L’angolo di Michele Anselmi 

Si poteva tranquillamente tradurre l’inglese “Disobedience” con l’italiano “Disobbedienza”, non fosse altro perché il romanzo di Naomi Alderman, da cui è tratto il film, è stato pubblicato in Italia da Nottetempo nel 2007, esattamente col titolo “Disobbedienza”. Non capirò mai perché complicare la vita agli spettatori, non tutti anglofoni e spesso costretti a inventarsi strani giri di parole al botteghino.
In ogni caso arriva nelle sale giovedì 25 ottobre, con “Cinema” di Valerio De Paolis, questo interessante ma non del tutto riuscito film di Sebastián Lelio, regista cileno di notevole talento giustamente premiato per i precedenti “Gloria” e “Una donna fantastica”. Alla sua prima volta con una costosa produzione girata in inglese, Lelio sembra meno libero del solito, più compresso, o forse solo intimorito dalla storia ambientata nella Comunità ebraica “haredi” di Hendon, a nord di Londra.

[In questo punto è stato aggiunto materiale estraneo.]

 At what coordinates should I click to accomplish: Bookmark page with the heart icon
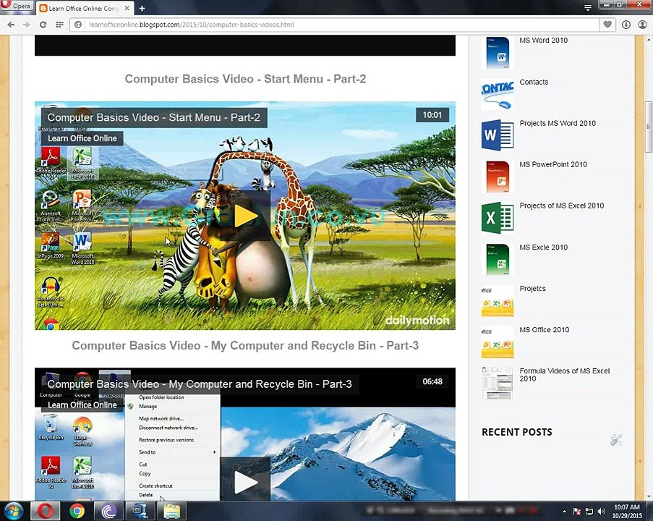(x=607, y=25)

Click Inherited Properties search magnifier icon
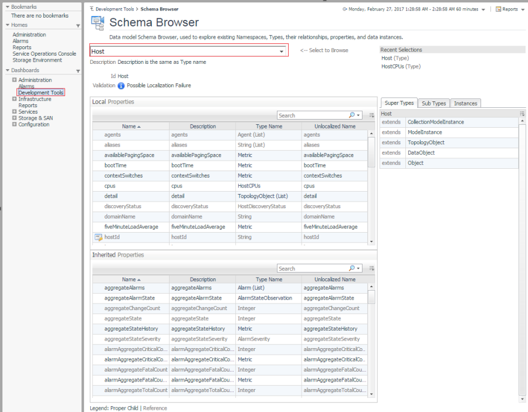(x=353, y=268)
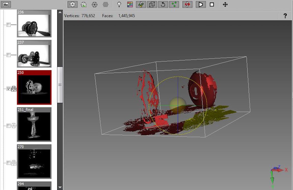Switch to wireframe mesh display
The image size is (293, 190).
pyautogui.click(x=95, y=5)
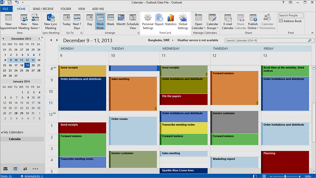Enable Schedule View layout
The image size is (316, 178).
point(133,21)
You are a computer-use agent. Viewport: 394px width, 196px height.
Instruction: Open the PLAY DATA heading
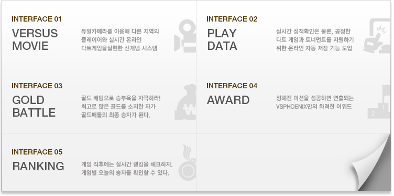[222, 40]
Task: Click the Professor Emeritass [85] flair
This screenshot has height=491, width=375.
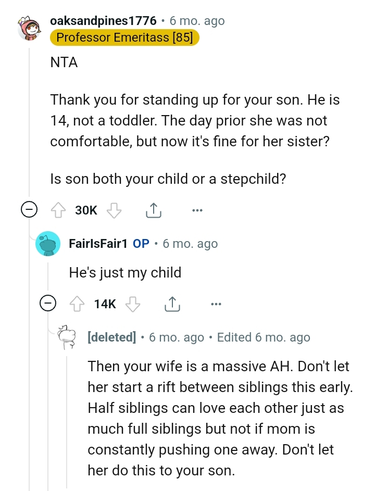Action: click(124, 37)

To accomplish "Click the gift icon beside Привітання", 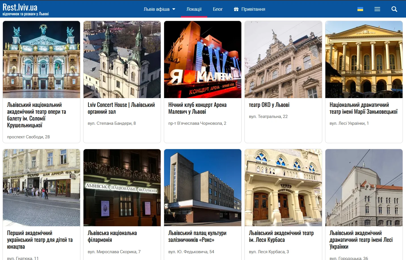I will coord(236,9).
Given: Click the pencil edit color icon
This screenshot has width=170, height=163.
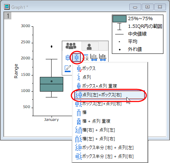Looking at the screenshot, I should coord(68,68).
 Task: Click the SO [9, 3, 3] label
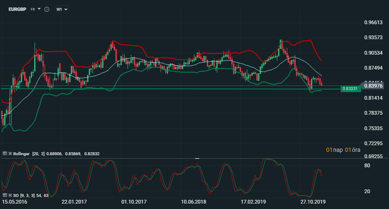coord(26,195)
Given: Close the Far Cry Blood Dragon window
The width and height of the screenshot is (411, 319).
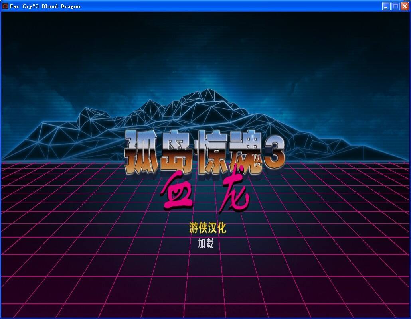Looking at the screenshot, I should (405, 6).
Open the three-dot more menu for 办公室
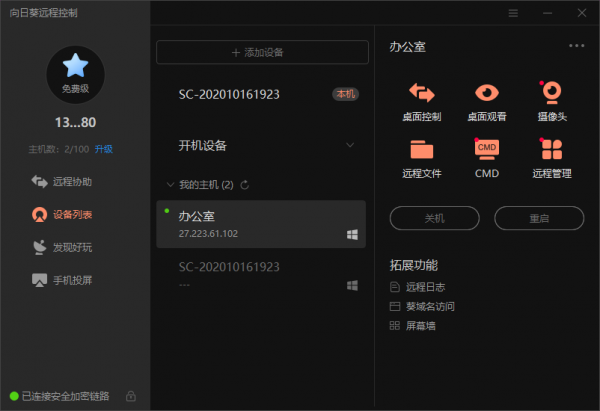Screen dimensions: 600x411 point(576,46)
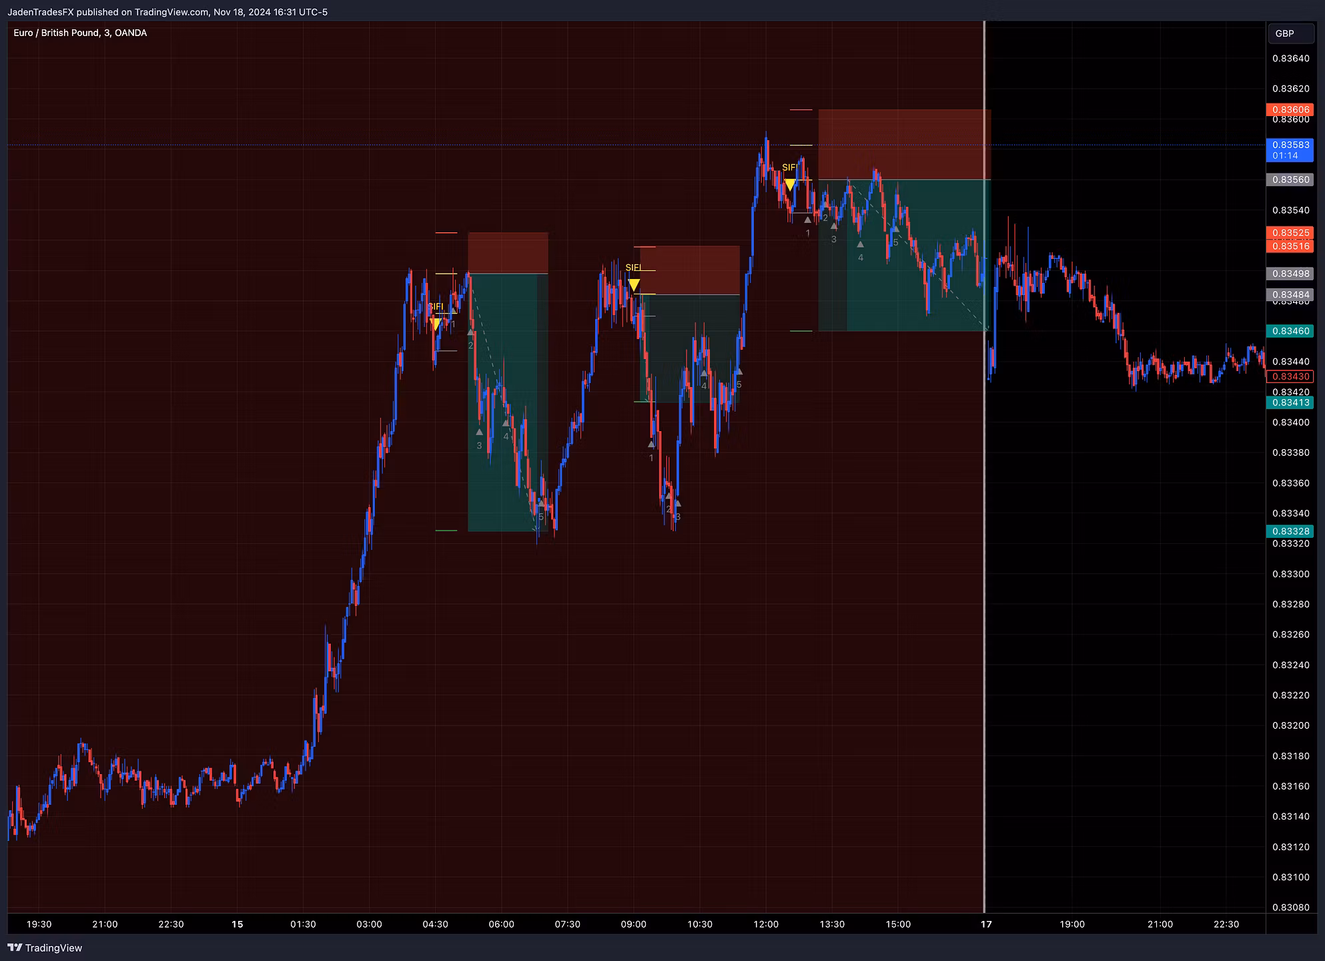Click the yellow SIFI triangle near 12:30
The width and height of the screenshot is (1325, 961).
pyautogui.click(x=789, y=185)
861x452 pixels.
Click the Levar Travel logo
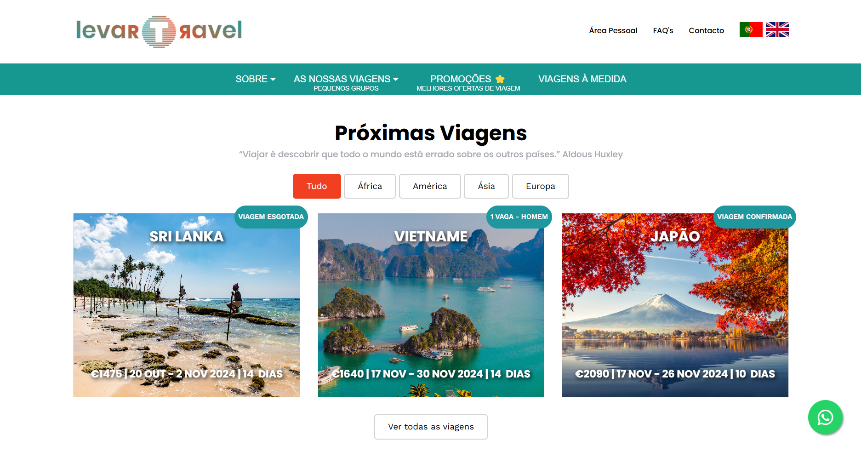click(x=159, y=31)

Dove, come spiega lo storico Ariel Toaff, “tutti negano il primato dello Stato sulla religione e obbediscono esclusivamente alla Torah, ma chi non abita in Israele si adegua alla legge del governo guidato da non ebrei accontentandosi di osservare usanze e riti nel quartiere”. Il codice interno è rigido: abbigliamento modesto, separazione tra i sessi, alimentazione regolata dalla “kashrut” senza carne di maiale, cavallo o coniglio, famiglie giovani e prolifiche con le donne al lavoro e gli uomini curvi sui libri come nei romanzi di Isaac Singer.
In questo contesto abbastanza soffocante, dal quale era scappata in gioventù per diventare una famosa fotografa a New York, torna la tormentata Ronit, solo per partecipare ai funerali del padre, un venerabile rabbino che nell’ultima sua predica in sinagoga, un attimo prima di essere colpito da un infarto, aveva parlato profeticamente della disobbedienza.

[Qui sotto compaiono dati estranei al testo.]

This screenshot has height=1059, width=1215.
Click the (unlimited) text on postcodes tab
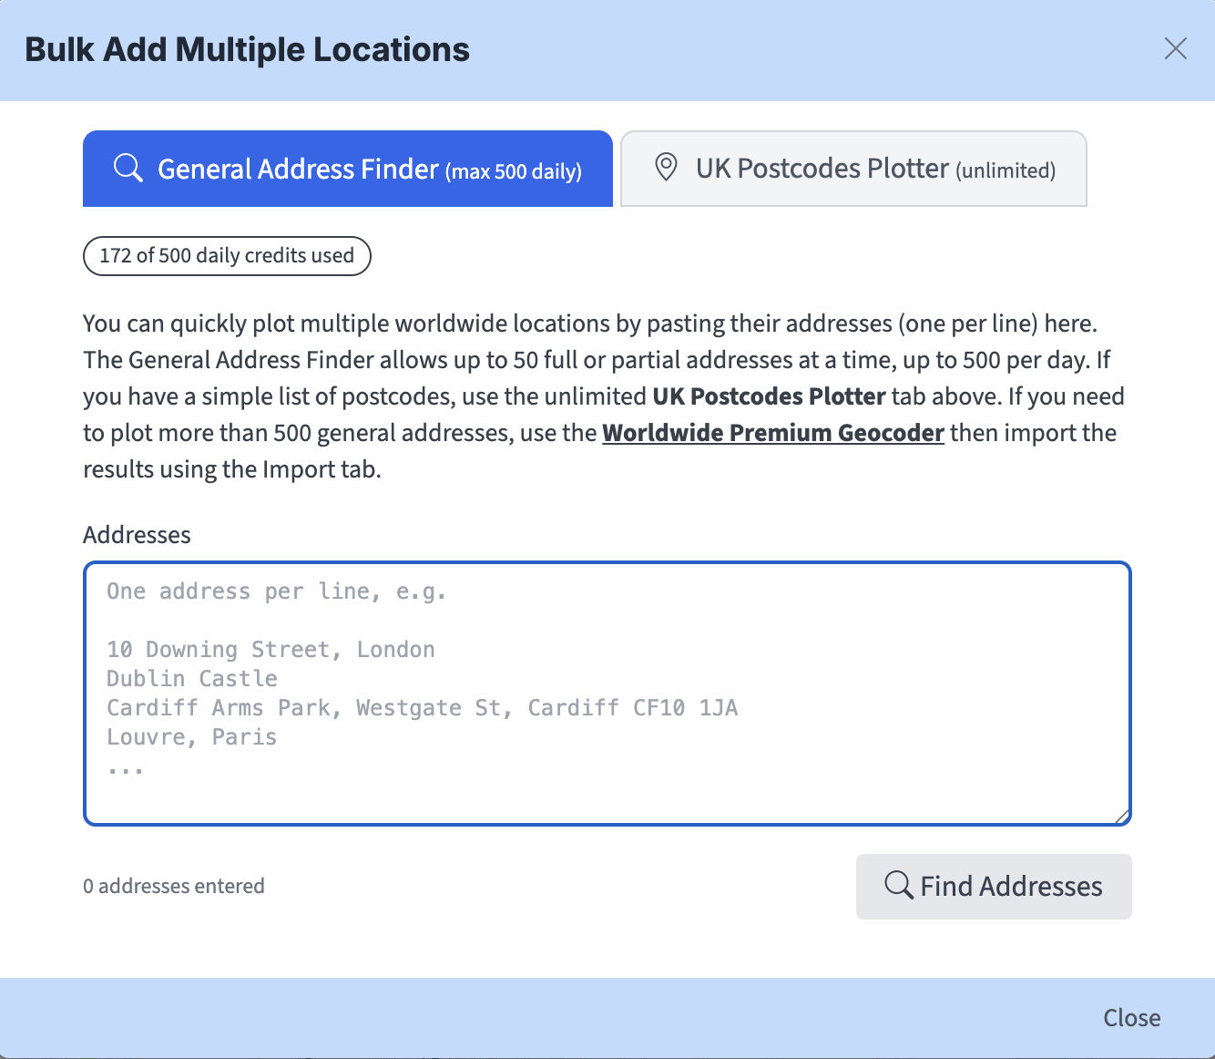click(1006, 170)
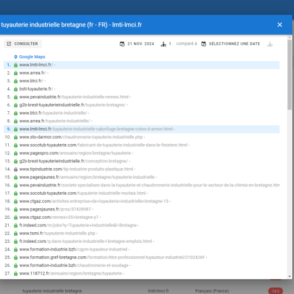This screenshot has width=294, height=294.
Task: Click the calendar icon beside 21 NOV. 2024
Action: 122,44
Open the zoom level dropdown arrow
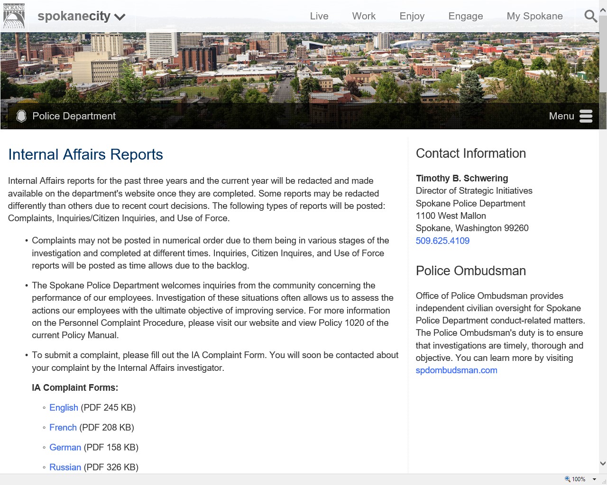 (x=594, y=479)
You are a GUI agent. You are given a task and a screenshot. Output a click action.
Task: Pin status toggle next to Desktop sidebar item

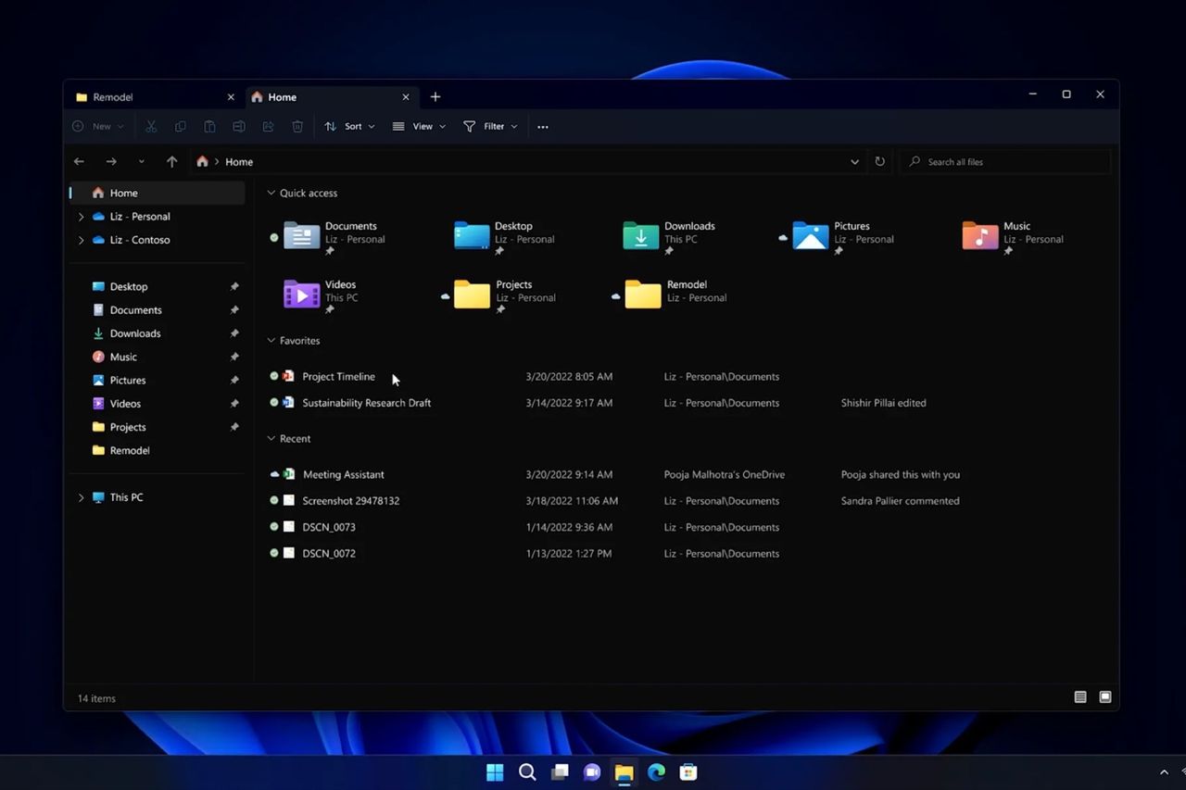[x=233, y=286]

Incasinata e anticonformista, Ronit viene accolta con sospetto dalla comunità, come una sorta di estranea, e lei, d’altro canto, si diverte a provocare, indossando una parrucca, per aderire a certi “precetti” estetici femminili.
Ma c’è il fattore umano: la fotografa viene ospitata, per qualche giorno, dai suoi più cari amici d’infanzia, Esti e Dovid, lei timida e sottomessa, lui gran studioso destinato a diventare rabbino capo. I due coniugi non paiono così felici. Anche perché, in gioventù, Esti ebbe una fugace storia d’amore lesbica con Ronit e certe passioni non si sopiscono mai.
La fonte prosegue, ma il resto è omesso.